The final issue relates to the generalisability of the data collected in a DCE study. It has become accepted practice in health economics that, where a focus on ‘health’ is seen as sufficient and/or appropriate, a generic health status measurement tool (such as the EQ-5D) can be used, allowing off-the-shelf preference data to be applied to the health states of interest [37], and for quality-adjusted life years then to be calculated. This limits the burden on patients (in a clinical trial, say) since they are then simply required to describe their health (using a generic health state descriptor), and are not required to consider the strength of their preferences for the health care service being received and its associated benefits. In contrast, when the DCE technique is used, the preference elicitation exercise must be repeated for each clinical setting or technology. For example, the DCE results for the use of magnetic resonance imaging for patients with knee injuries are specific to that intervention and the context of that study and have no meaning in other settings [6].

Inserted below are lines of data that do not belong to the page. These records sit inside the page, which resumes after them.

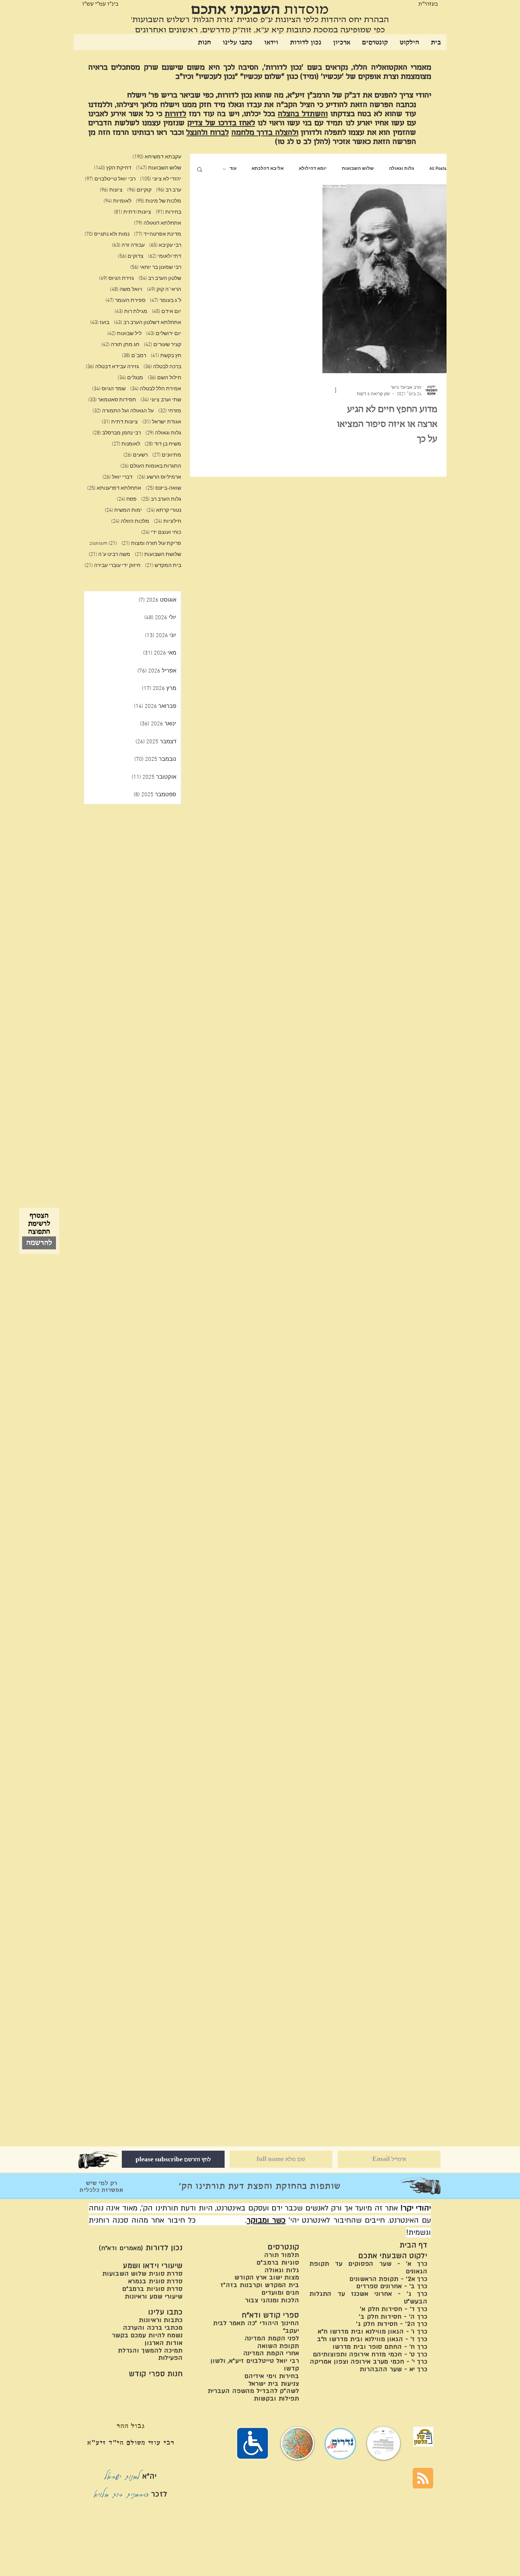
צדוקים (131, 256)
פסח (127, 499)
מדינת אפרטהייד (157, 234)
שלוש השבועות (358, 168)
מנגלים (130, 378)
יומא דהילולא (313, 168)
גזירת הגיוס (116, 278)
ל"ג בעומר (165, 300)
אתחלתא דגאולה (157, 223)
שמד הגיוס (109, 389)
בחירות (168, 212)
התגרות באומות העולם (150, 466)
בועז (99, 322)
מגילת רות (131, 311)
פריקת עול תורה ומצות (151, 543)
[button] (199, 170)
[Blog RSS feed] (423, 2478)
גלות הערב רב (161, 499)
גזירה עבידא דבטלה (112, 367)
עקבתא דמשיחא (156, 157)
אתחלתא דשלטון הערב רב (147, 322)
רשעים (135, 455)
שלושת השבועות (158, 554)
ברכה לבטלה (162, 367)
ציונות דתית (120, 422)
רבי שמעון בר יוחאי (155, 267)
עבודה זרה (128, 245)
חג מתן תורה (120, 345)
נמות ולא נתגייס (107, 234)
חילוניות (167, 521)
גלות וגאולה (401, 168)
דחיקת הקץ (112, 168)
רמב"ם (134, 356)
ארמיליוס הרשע (159, 477)
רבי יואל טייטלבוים (110, 179)
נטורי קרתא (164, 510)
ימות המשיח (123, 510)
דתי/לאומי (164, 256)
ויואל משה (126, 289)
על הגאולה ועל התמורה (123, 411)
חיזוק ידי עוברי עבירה (112, 565)
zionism (103, 543)
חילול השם (164, 378)
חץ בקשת (166, 356)
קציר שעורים (162, 345)
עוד (233, 168)
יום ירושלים (163, 334)
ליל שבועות (124, 334)
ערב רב (168, 190)
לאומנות (126, 444)
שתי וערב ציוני (160, 400)
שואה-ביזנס (163, 488)
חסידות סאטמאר (112, 400)
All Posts (438, 168)
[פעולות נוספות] (332, 390)
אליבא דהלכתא (268, 168)
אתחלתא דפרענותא (114, 488)
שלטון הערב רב (160, 278)
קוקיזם (139, 190)
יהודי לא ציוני (160, 179)
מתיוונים (166, 455)
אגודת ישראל (161, 422)
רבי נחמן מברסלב (117, 433)
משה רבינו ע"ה (109, 554)
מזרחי (169, 411)
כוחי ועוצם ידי (161, 532)
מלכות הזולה (130, 521)
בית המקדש (163, 565)
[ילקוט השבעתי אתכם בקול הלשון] (423, 2437)
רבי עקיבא (165, 245)
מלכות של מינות (158, 201)
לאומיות (117, 201)
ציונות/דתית (132, 212)
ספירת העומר (125, 300)
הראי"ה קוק (164, 289)
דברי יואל (117, 477)
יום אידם (166, 311)
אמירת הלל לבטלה (155, 389)
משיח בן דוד (163, 444)
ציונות (111, 190)
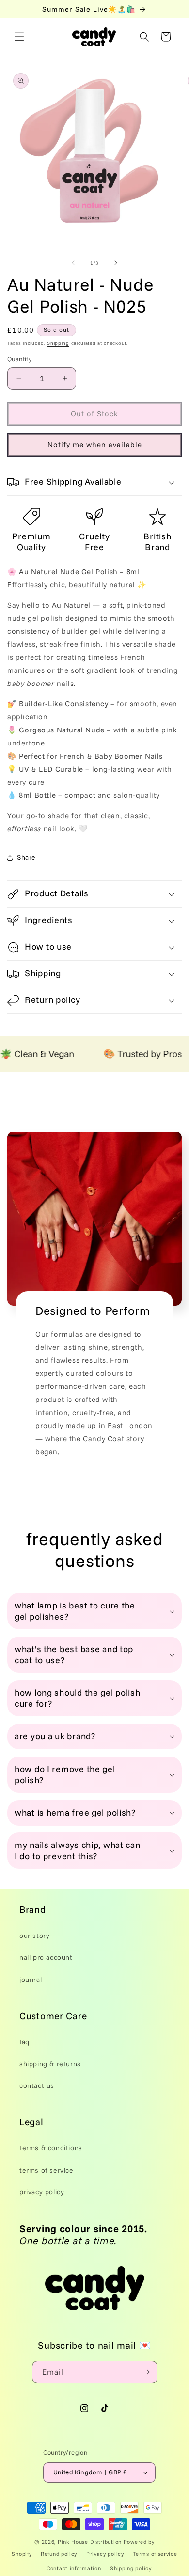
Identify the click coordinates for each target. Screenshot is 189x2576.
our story (34, 1935)
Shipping (58, 343)
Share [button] (26, 857)
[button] (19, 36)
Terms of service (155, 2553)
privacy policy (41, 2192)
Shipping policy (131, 2568)
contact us (36, 2085)
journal (30, 1979)
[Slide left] (73, 262)
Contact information (74, 2568)
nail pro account (46, 1957)
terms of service (46, 2170)
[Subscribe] (146, 2372)
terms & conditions (50, 2148)
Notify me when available (94, 444)
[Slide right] (115, 262)
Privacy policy (105, 2553)
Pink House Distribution (91, 2541)
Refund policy (59, 2553)
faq (24, 2042)
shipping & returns (50, 2063)
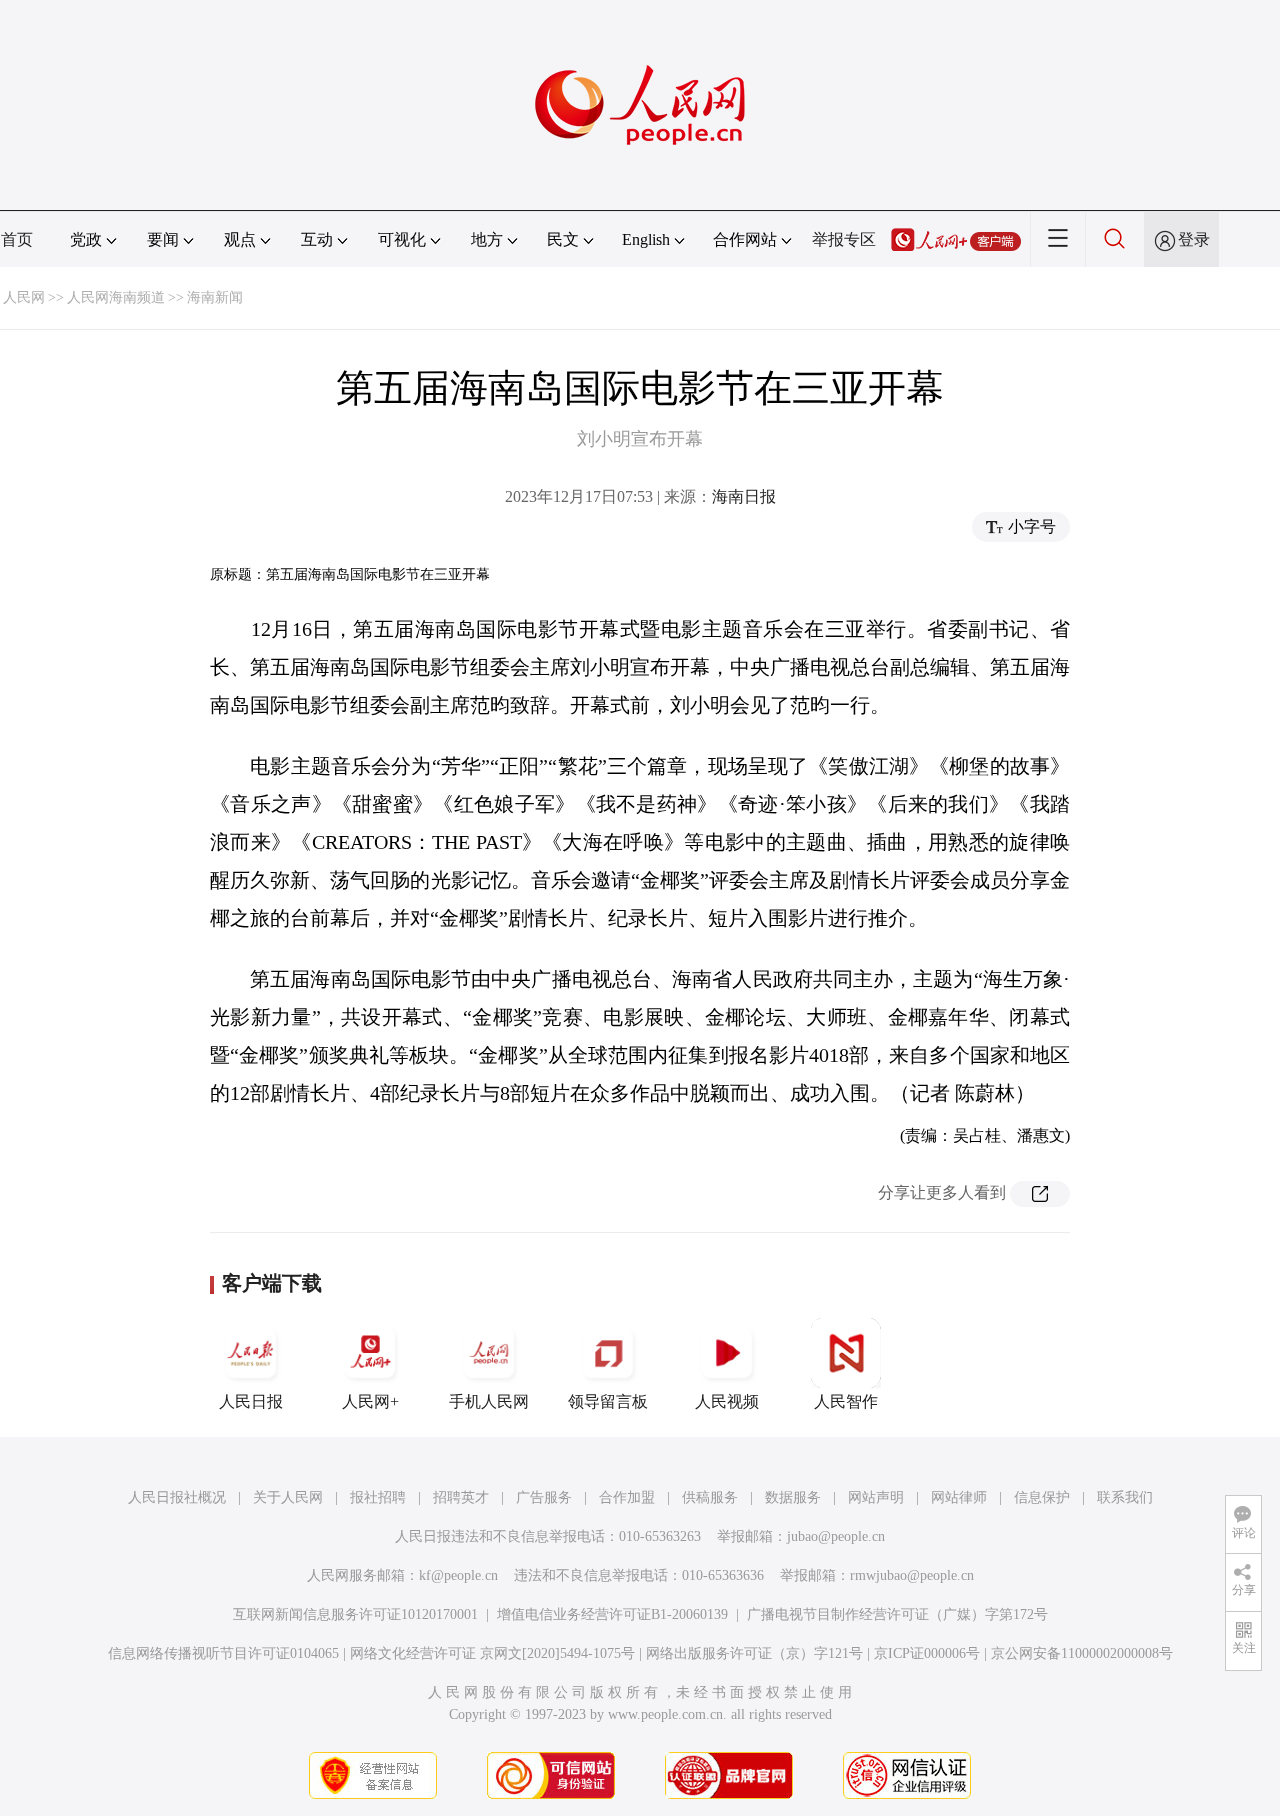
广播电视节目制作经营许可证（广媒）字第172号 (897, 1614)
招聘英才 (461, 1497)
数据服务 (793, 1497)
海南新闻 (215, 297)
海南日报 (744, 496)
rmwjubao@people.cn (912, 1575)
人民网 (24, 297)
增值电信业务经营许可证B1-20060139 (612, 1614)
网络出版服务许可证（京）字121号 (754, 1653)
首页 (17, 239)
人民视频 (727, 1401)
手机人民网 (489, 1401)
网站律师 (959, 1497)
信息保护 (1042, 1497)
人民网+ (370, 1401)
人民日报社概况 (177, 1497)
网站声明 (876, 1497)
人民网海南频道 (116, 297)
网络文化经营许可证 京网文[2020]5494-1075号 (492, 1653)
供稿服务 (710, 1497)
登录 (1194, 239)
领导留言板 (608, 1401)
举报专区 (844, 239)
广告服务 (544, 1497)
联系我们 (1125, 1497)
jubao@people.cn (836, 1536)
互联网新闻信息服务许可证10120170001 (355, 1614)
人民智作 (846, 1401)
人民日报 (251, 1401)
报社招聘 (378, 1497)
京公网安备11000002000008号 (1082, 1653)
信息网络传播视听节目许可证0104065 (223, 1653)
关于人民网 (288, 1497)
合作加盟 (627, 1497)
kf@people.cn (458, 1575)
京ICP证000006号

The research resource implications of repeated preference elicitation exercises across different groups of patients and by the same patient groups across different interventions are potentially very considerable, and the use of case-specific surveys for every new technology is unlikely to be an attractive or even a realistic option. The onus therefore is on the advocates of the DCE to show how the results generated have sufficient generalisability to be of use in a broad health policy context.

Conclusion

Our intention in writing this editorial is not to condemn the use of DCE in health economics since, as we have indicated above, we believe that the approach provides the potential to broaden our focus in the measurement of benefits associated with health care interventions. Rather our purpose is to seek a more open debate on the relative strengths and limitations of the DCE method, particularly when applied in health settings. We acknowledge that there have been previous contributions to the literature calling for methodological issues to be addressed [12, 13, 38]. However, the focus has been on the identification of the preferred approach to conducting DCEs. For example, the need for further research into how best to model the benefit function has repeatedly been called for, with little subsequent empirical work on this topic appearing in the literature.

We believe that DCEs as currently being practiced in health economics raise some important normative and methodological issues that require urgent attention. There is an apparent rush to make use of the DCE approach, as demonstrated by the increasing number of published studies. Given the concerns that have been outlined here, it is our view that more caution and greater circumspection towards the technique is appropriate at this stage.